Before coming to India, I of course needed to submit paperwork for my health.  My records indicated that I had been seeing a psychiatrist, and I was a bit unnerved about that because my advisor would see those records and I hadn’t divulged to him that I had any mental health issues, despite how close we were.  One question asked, “Has the patient ever suffered from an eating disorder?”  The thing is, my general practitioner filled out these forms because he was the one who had to conduct the physical.  He didn’t know I had been seeking treatment for an eating disorder in addition to the anxiety and depression, so he just quickly checked “No.”  Up until the day of my physical, I had been thinking really hard about what I would do with that box.  I knew the eating disorder would challenge me here.  I don’t run to the bathroom to purge after every meal anymore and I haven’t since about May or June, but it’s so difficult.  I’m terrified of gaining weight.  I joined a gym near my home but this isn’t helping much either because although it is off-setting the desire to purge, I work out a lot more than I used to.  I go at least four times a week and stay for at least two hours each time, and for the rest of the day try to eat very little.  This obviously has repercussions the next day because I am tired during my workout and need to work harder.  I tell myself, “if you work out now you can eat whatever you want” but once I’m done, I don’t want to un-do the work I did so I try to stick only to eggs, fruits, and vegetables.  At dinner I always only allot myself one roti, maybe a tablespoon of rice, and the rest, I fill up on some dal but mostly veggies.  I recognize what is happening, because it happened before.  When I was my thinnest, between 2013 – 2014, it was because I was exercising a lot (I’d be on the verge of tears if I missed a run or work out) and on a very strict diet (i.e., barely eating and still purging).  But I miss that body so much, and I have to constantly remind myself that I was not happy.  I was thinner, but I was not happy.

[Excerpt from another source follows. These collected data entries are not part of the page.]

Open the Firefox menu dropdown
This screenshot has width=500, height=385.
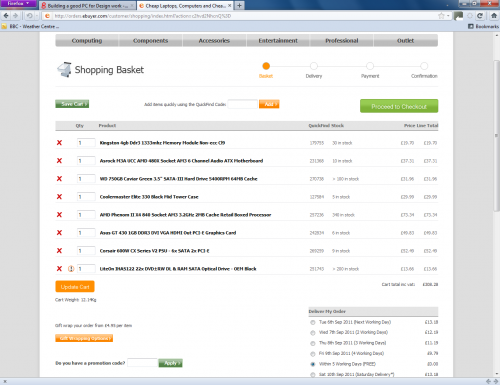18,4
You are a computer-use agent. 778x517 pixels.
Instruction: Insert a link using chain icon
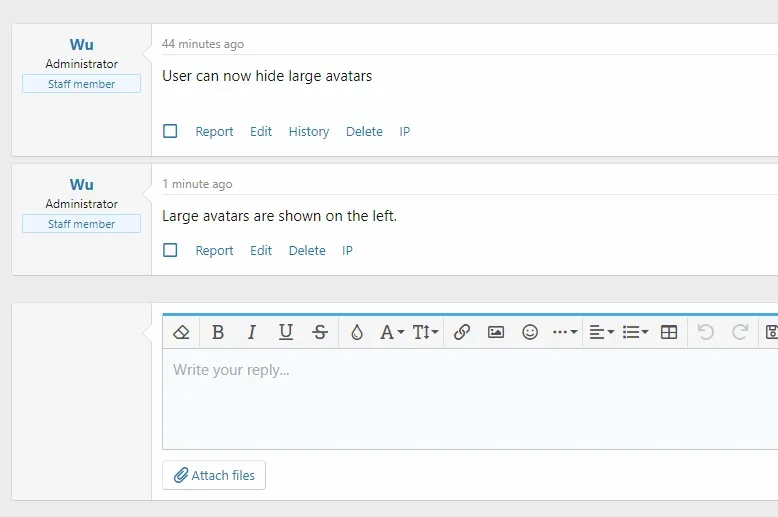click(462, 332)
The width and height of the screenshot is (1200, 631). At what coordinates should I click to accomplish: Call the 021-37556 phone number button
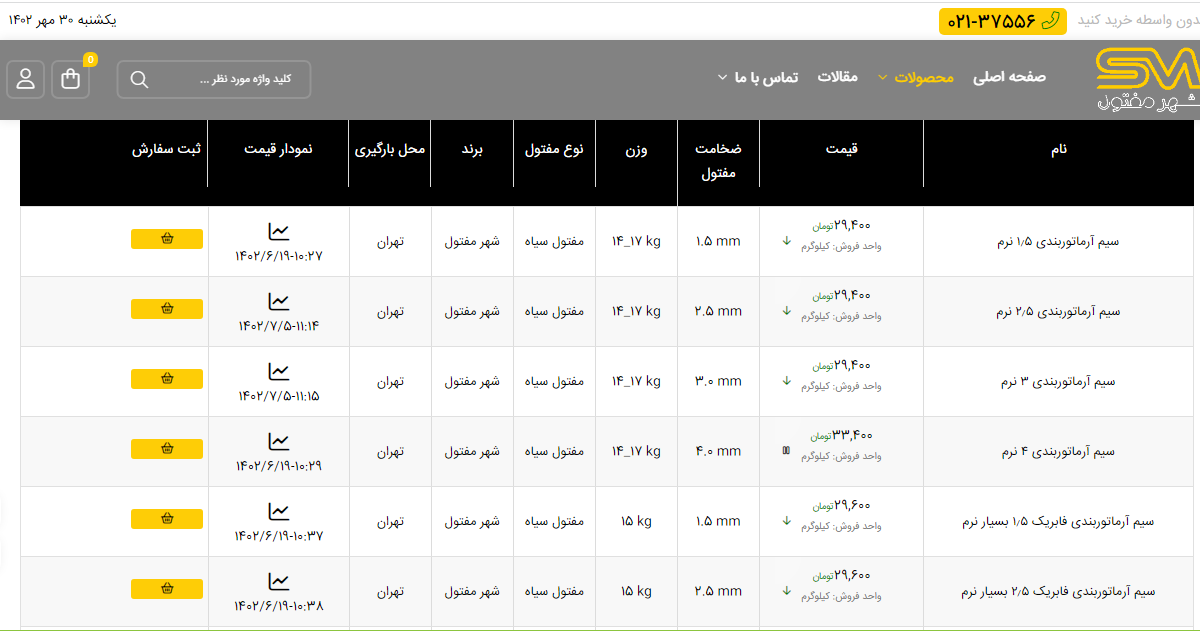click(x=1003, y=21)
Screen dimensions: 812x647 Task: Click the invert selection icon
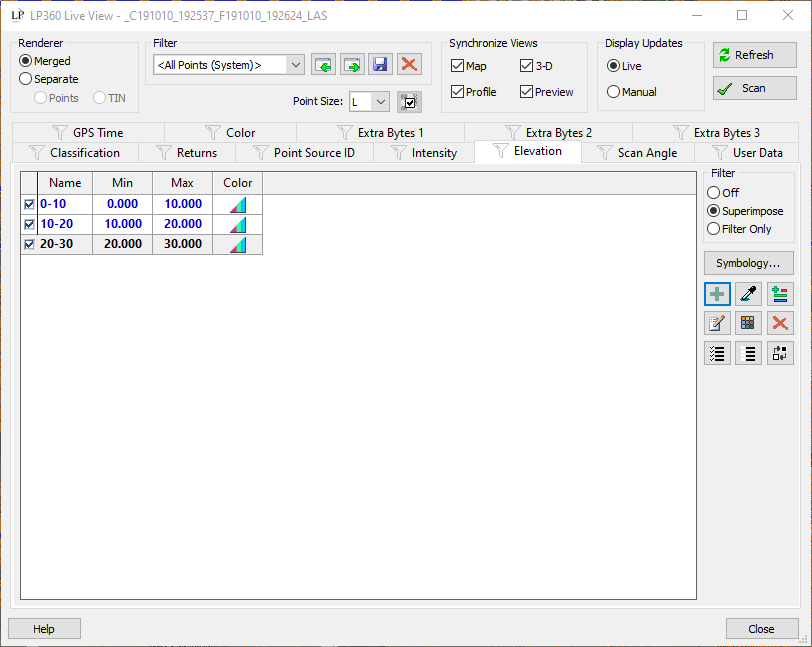pos(780,353)
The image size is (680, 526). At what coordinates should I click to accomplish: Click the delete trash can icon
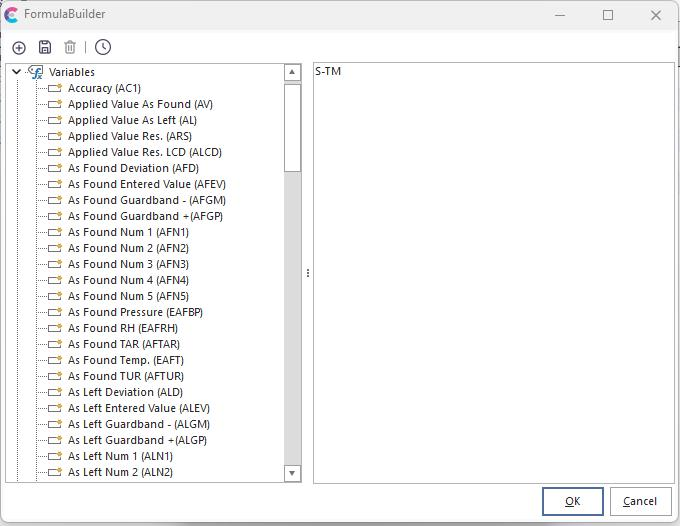(x=70, y=47)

I feel my body getting stronger, though.  Like I said, I’m barely heavier than I was at my thinnest, but it’s showing in different ways.  My arms aren’t as skinny, but they’re more toned.  The same goes for my legs.  Before, I just used to run and do some strength training.  Now I mostly do strength training with anywhere from 20 – 40 minutes of running.

My point is, despite all the trials I needed to go through to get here, I am happy where I am.  I try to avoid looking at old pictures of myself.  I’m usually able to make jokes about myself gaining weight.  I gained a lot of weight last semester — 10lbs! — because it was my last semester of undergraduate study and I was writing my senior thesis (27 pages on wartime Japan, “ultra-nationalism,” censorship, and oral histories from World War II) and applying for scholarships for India.  It was a fair trade though – I traded a lot of my workout time for my first ever 4.0 (it had always eluded me, and I usually ended semesters with a 3.7 or 3.8 or so).

Anyway…I doubt anyone reading this is also dealing with similar issues but if you are, don’t be afraid to seek help.  I put it off for five years.  And even a year into therapy, I would often lie to my therapist or stop talking just because I no longer felt like talking.  That’s obviously quite detrimental to psychotherapy.  It’s nothing to be embarrassed about and if people around you make you feel bad about it, those aren’t people you should be around.